- EXTRACT TO READ -
Now here are some of the comments left by readers:

Can't imagine what you see as "missed." That this man teaches anywhere is the greatest indictment of education in America. Comparing education...or police forces, fire departments, or any other public service to free market industries is something that could only come from a Libertarian think tank...oh, wait, that is what he represents.

...

Seriously, this is one of the dumbest things I've ever read.

Next we'll read about competitive markets making your stroke care better.

...

Leave to the WSJ to publish tripe like this, accusing teachers of raking in huge salaries at the public's expense and comparing children to boxes of corn flakes and food commodities. Seriously. there is no shame at the WSJ.

...

This analogy is fundamentally flawed in that people are biologically programmed to feel hunger when they need food, but the desire to learn comes from internal and external motivation (being able to get a job and feed yourself comes to mind). How easy it is for a grocery stores to convince families to buy food! But imagine if parents never taught their children how to feel hunger. Imagine if buying food was never a priority in a child's home, so the child never understood that eating food leads to a healthy life. Imagine if the child was living in poverty and was never around food much, so the supermarket manager had to show them how to chew and how to swallow. Now imagine that the supermarket alone is held accountable for children's nourishment.

- EXPLORE THE MATERIAL -
a) In the reader comments, list the public services that the comment beginning "Can't imagine what you see" names as being compared to free market industries.
b) Condense the paragraph of the reader comments that begins "This analogy is fundamentally flawed" into a short bulleted list that keeps its main points.
c) In the reader comments, what does the comment beginning "Leave to the WSJ" say the WSJ accuses teachers of?
The material that follows is not needed here.

- THE DATA -

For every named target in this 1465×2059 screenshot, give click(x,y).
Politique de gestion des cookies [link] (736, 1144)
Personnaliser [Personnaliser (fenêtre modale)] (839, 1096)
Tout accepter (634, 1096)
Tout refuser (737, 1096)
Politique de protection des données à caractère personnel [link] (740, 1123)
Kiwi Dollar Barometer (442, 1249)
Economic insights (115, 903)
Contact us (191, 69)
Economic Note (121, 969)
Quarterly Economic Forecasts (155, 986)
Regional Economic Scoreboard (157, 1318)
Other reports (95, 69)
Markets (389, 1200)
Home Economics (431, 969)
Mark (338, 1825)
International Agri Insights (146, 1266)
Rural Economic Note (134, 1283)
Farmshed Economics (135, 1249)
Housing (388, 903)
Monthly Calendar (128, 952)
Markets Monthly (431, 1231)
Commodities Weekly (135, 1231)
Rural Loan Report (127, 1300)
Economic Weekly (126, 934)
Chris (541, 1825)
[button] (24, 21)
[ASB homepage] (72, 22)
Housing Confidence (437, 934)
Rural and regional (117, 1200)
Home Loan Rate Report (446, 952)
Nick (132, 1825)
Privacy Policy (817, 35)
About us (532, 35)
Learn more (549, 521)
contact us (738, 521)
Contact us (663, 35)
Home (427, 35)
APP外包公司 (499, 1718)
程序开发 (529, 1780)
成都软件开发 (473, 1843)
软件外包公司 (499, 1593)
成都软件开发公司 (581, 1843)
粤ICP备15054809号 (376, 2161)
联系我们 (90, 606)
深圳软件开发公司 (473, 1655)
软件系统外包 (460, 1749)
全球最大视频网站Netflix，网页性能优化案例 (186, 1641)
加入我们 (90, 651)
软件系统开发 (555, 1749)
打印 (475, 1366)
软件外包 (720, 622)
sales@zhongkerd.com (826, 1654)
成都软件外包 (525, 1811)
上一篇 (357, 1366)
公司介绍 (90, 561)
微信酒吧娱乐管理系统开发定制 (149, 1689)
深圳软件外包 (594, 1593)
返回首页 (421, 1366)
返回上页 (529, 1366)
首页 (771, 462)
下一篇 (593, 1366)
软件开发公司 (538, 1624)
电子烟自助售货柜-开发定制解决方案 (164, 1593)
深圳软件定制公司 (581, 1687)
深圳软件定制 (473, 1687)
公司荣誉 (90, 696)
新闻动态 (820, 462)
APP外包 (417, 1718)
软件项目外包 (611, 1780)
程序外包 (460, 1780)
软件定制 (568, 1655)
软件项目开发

- EXPECTED RESULTS -
a)
- Education
- Police forces
- Fire departments

b)
- The analogy fails because people are biologically driven to feel hunger when they need food, but the desire to learn comes from internal and external motivation, such as being able to get a job and feed oneself.
- Grocery stores find it easy to convince families to buy food.
- By contrast, imagine that parents never taught children to feel hunger and that buying food was never a priority at home, so the child never learned that eating leads to a healthy life.
- Imagine also that the child lived in poverty, was rarely around food, and had to be shown by the supermarket manager how to chew and swallow.
- Then imagine that the supermarket alone is held accountable for children's nourishment.

c) Raking in huge salaries at the public's expense.